*GOAL OF THE EXERCISE:* In the entries below, find the line with "Viewport: 1000px width, 487px" and transcribe it and every line after it exactly, through the last line, without pictures.

Collected data

※

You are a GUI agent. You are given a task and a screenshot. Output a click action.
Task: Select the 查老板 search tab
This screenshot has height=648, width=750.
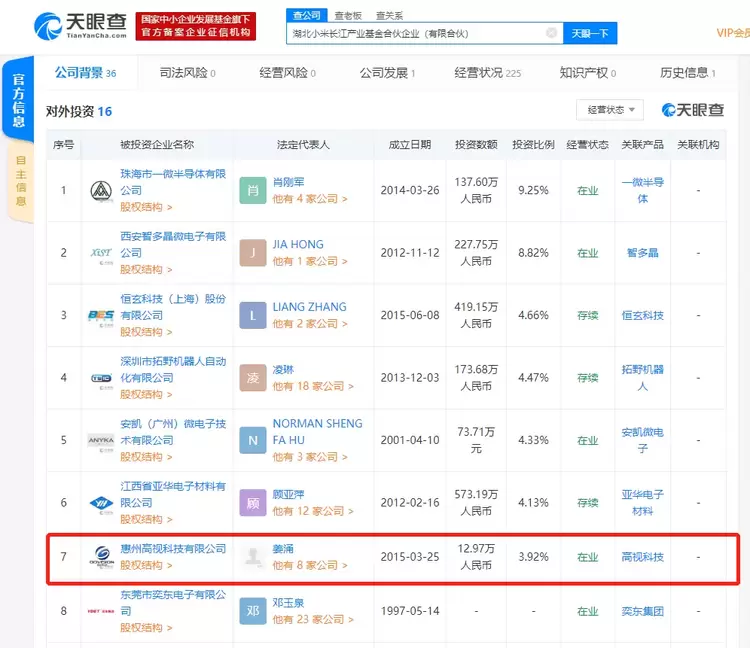coord(348,16)
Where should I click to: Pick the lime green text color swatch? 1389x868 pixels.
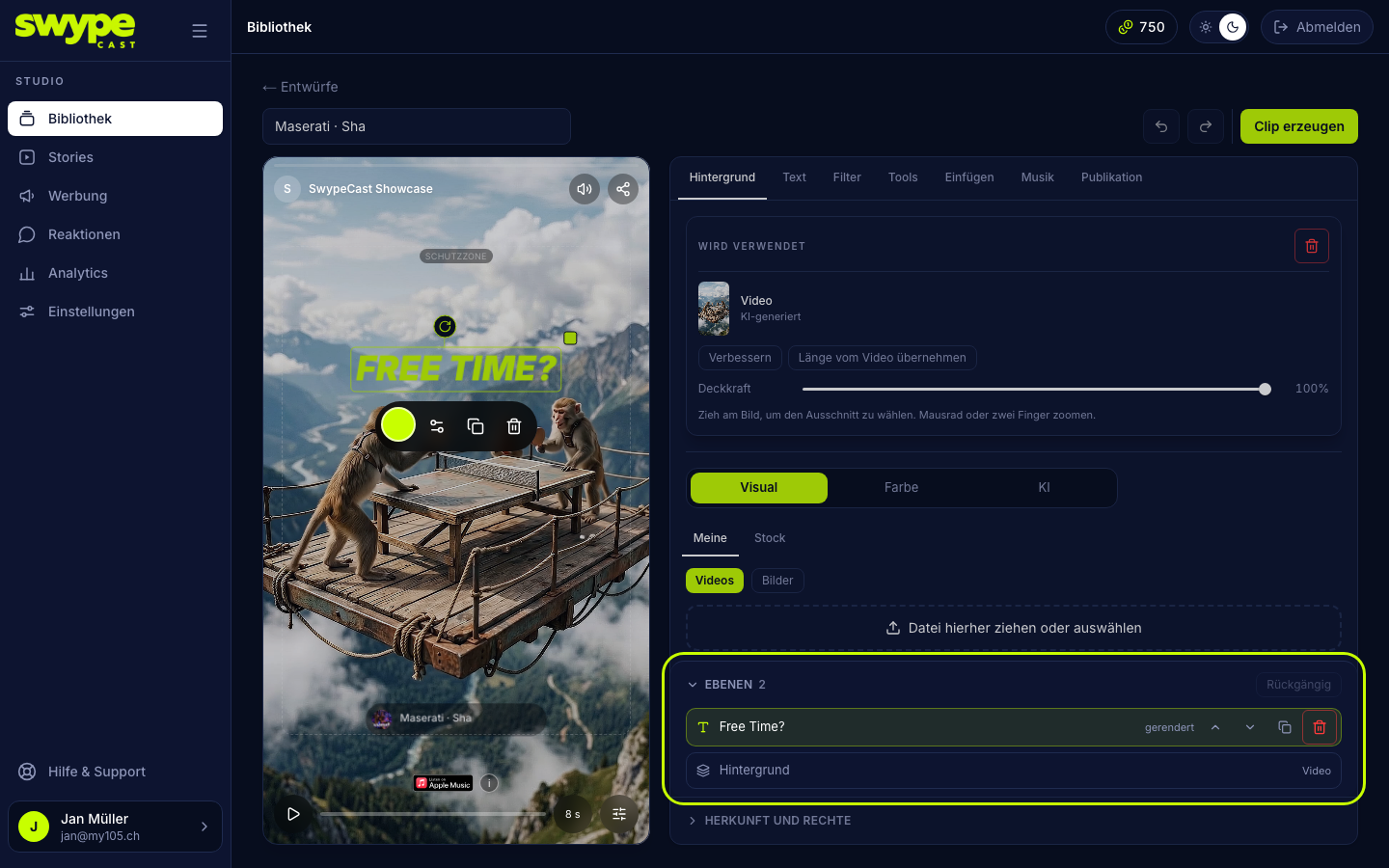[398, 424]
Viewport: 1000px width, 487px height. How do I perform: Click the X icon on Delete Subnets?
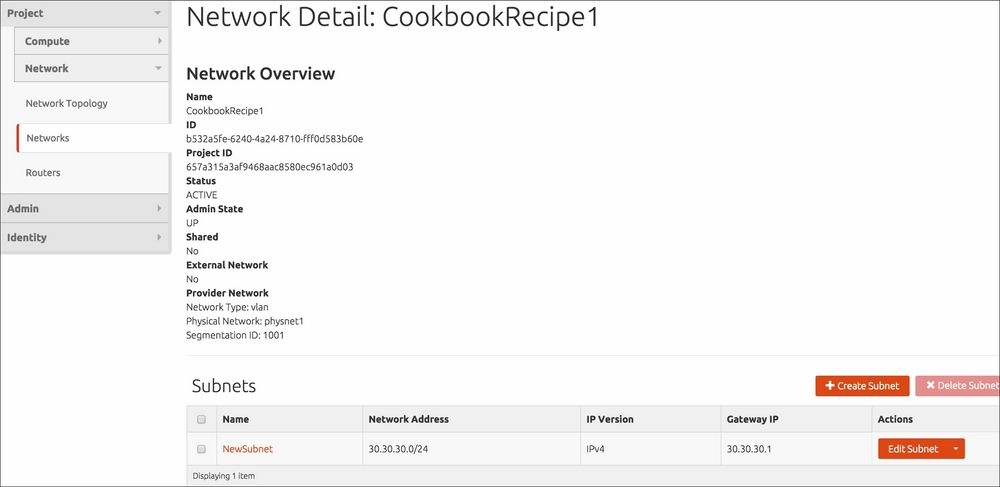coord(930,385)
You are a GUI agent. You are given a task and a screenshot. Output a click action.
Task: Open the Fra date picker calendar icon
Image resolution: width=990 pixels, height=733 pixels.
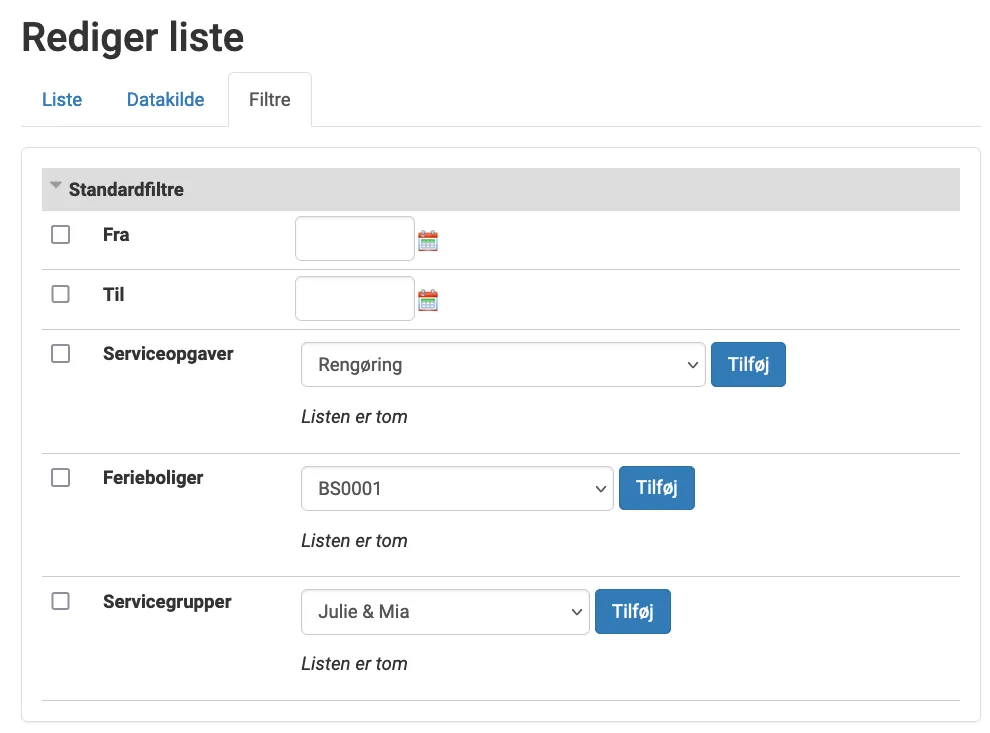click(427, 239)
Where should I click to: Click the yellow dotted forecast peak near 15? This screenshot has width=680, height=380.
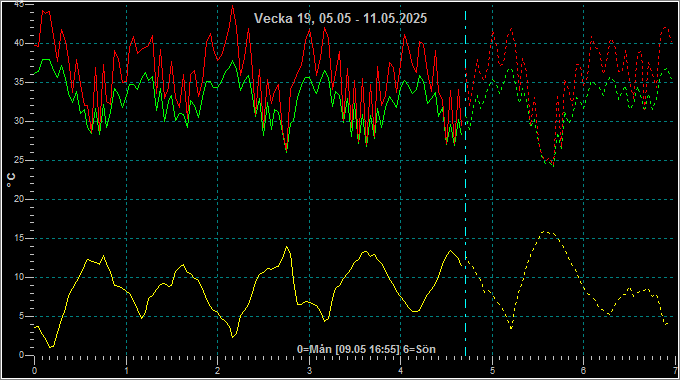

※

*YOUR SOLUTION:*
Viewport: 1000px width, 487px height. How do I perform: Click the X icon on Delete Subnets?
coord(930,385)
You are a GUI agent. You are given a task and a screenshot. Output a click action.
Task: Open the Fra date picker calendar icon
Image resolution: width=990 pixels, height=733 pixels.
click(427, 239)
Where should I click to: Click the yellow dotted forecast peak near 15? This screenshot has width=680, height=380.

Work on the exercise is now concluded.